Desde muy joven me sentí atraído por los símbolos taoístas, los talismanes, los templos, los rituales y el misterio silencioso que encierra la metafísica china. Quizás influenciado por el elemento Hua Gai en mi Ba Zi, a menudo sentí una sensibilidad natural hacia la espiritualidad, la soledad, el simbolismo y los patrones ocultos de la vida.
Con el tiempo, este interés se convirtió en algo más que curiosidad. Empecé a comprender el taoísmo no solo como la tradición espiritual nativa de China, sino también como una filosofía viva, una que habla de equilibrio, protección, armonía, tiempo, naturaleza y la relación entre el mundo visible e invisible.
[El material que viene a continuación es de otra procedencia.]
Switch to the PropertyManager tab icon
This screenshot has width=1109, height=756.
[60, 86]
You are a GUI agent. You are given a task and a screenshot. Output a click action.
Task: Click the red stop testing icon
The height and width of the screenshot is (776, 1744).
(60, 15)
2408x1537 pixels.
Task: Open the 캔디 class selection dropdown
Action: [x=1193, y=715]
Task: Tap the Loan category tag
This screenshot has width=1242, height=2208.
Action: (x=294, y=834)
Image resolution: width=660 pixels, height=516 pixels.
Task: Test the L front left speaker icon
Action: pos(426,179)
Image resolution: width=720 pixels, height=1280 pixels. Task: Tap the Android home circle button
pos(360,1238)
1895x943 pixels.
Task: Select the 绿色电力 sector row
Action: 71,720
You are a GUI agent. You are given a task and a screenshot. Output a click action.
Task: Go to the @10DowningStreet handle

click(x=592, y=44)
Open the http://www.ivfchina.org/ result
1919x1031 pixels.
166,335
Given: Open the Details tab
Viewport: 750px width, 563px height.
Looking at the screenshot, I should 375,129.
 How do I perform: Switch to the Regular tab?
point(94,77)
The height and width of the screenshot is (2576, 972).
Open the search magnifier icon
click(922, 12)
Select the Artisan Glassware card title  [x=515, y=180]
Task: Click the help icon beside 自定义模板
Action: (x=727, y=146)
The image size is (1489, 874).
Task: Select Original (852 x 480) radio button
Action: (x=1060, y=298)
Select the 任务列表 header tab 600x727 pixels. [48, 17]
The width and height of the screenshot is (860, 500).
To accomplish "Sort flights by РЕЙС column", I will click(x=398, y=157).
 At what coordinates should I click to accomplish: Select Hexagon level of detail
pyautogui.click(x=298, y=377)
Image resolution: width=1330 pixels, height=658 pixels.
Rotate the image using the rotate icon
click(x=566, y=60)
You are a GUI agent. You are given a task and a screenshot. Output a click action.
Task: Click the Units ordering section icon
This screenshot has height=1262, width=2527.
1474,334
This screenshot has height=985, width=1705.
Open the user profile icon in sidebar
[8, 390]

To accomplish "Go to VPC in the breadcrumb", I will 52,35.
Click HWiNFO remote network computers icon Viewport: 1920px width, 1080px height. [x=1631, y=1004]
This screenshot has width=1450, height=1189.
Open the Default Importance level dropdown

En la vida moderna, muchas personas enfrentan presión, incertidumbre, agotamiento emocional y la búsqueda constante de dirección. Creo que la sabiduría antigua oriental no debería permanecer solo en templos, textos antiguos o rituales lejanos. Debe integrarse en la vida diaria de una manera reflexiva y moderna, no para reemplazar el esfuerzo personal, sino para ofrecer apoyo simbólico, arraigo emocional y un sentido de bendición.
Esta es la razón por la que se creó KISMAEL.
Gracias por ser parte de este viaje.